* [GIVEN DATA]:
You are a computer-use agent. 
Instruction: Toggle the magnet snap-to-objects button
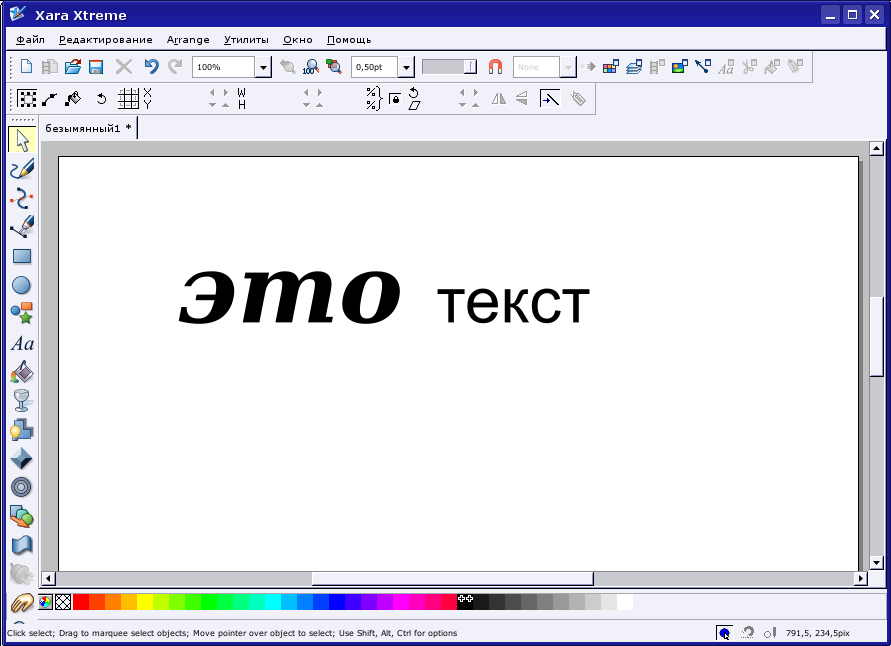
...
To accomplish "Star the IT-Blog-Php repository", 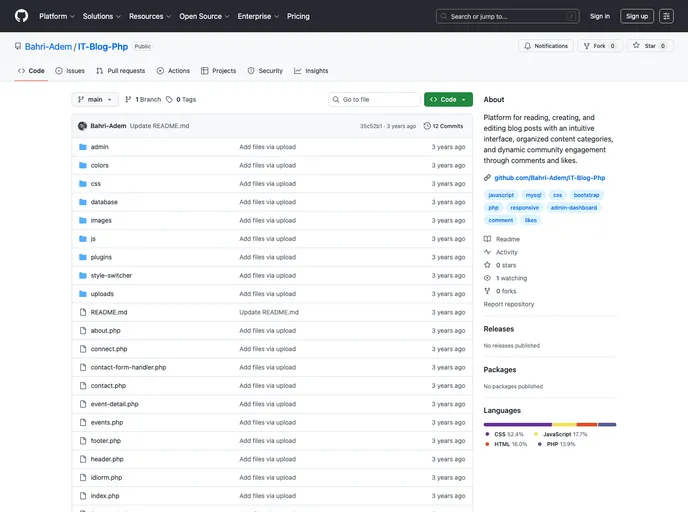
==
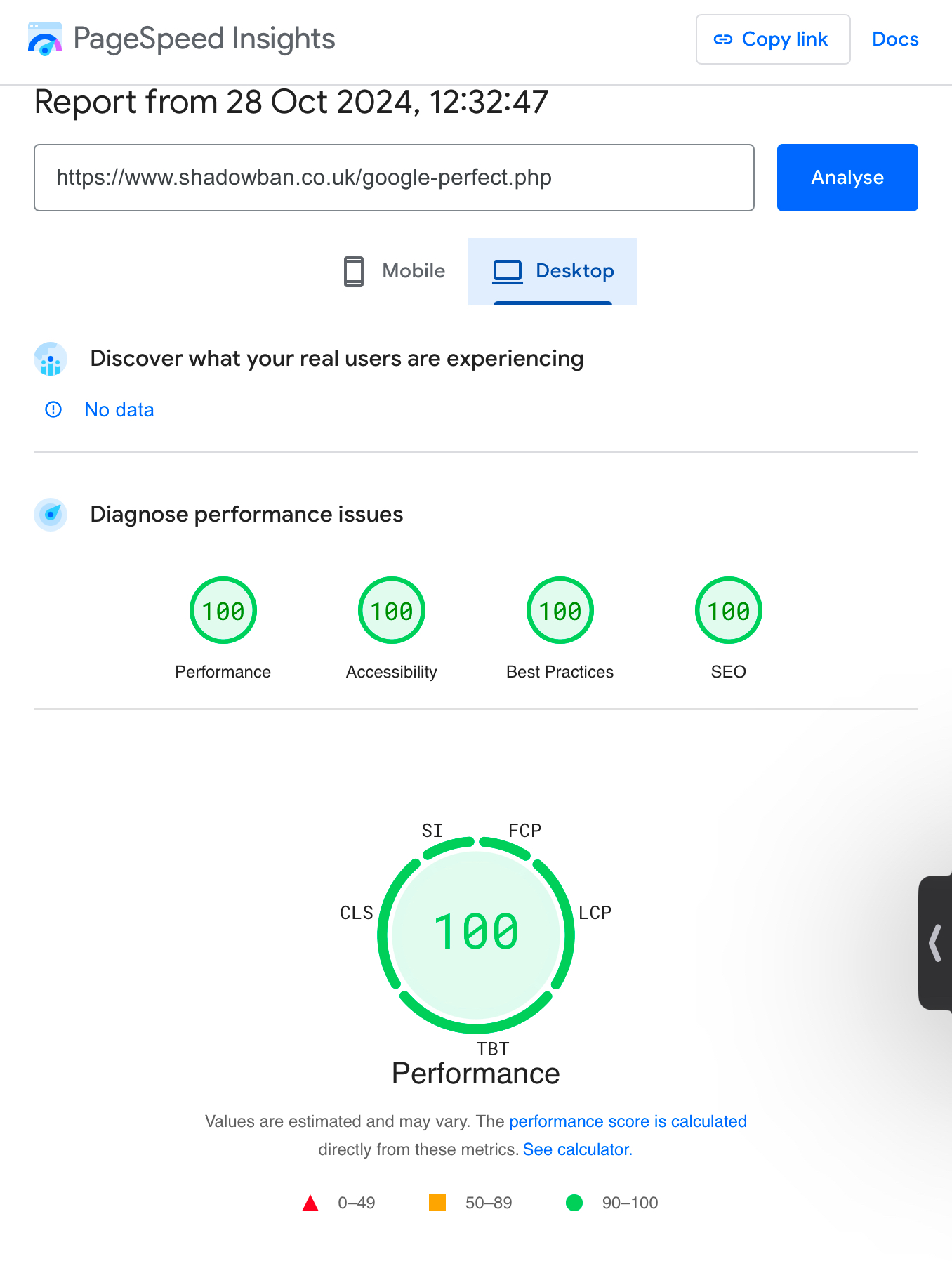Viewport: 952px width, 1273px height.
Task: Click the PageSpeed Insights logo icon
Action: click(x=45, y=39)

* [REQUIRED WORK]:
From the data above, output exactly the lines between the one containing "You are a computer-use agent." and the one containing "Instruction: Toggle the", counting both of them.

* [WRITTEN RESPONSE]:
You are a computer-use agent. 
Instruction: Toggle the magnet snap-to-objects button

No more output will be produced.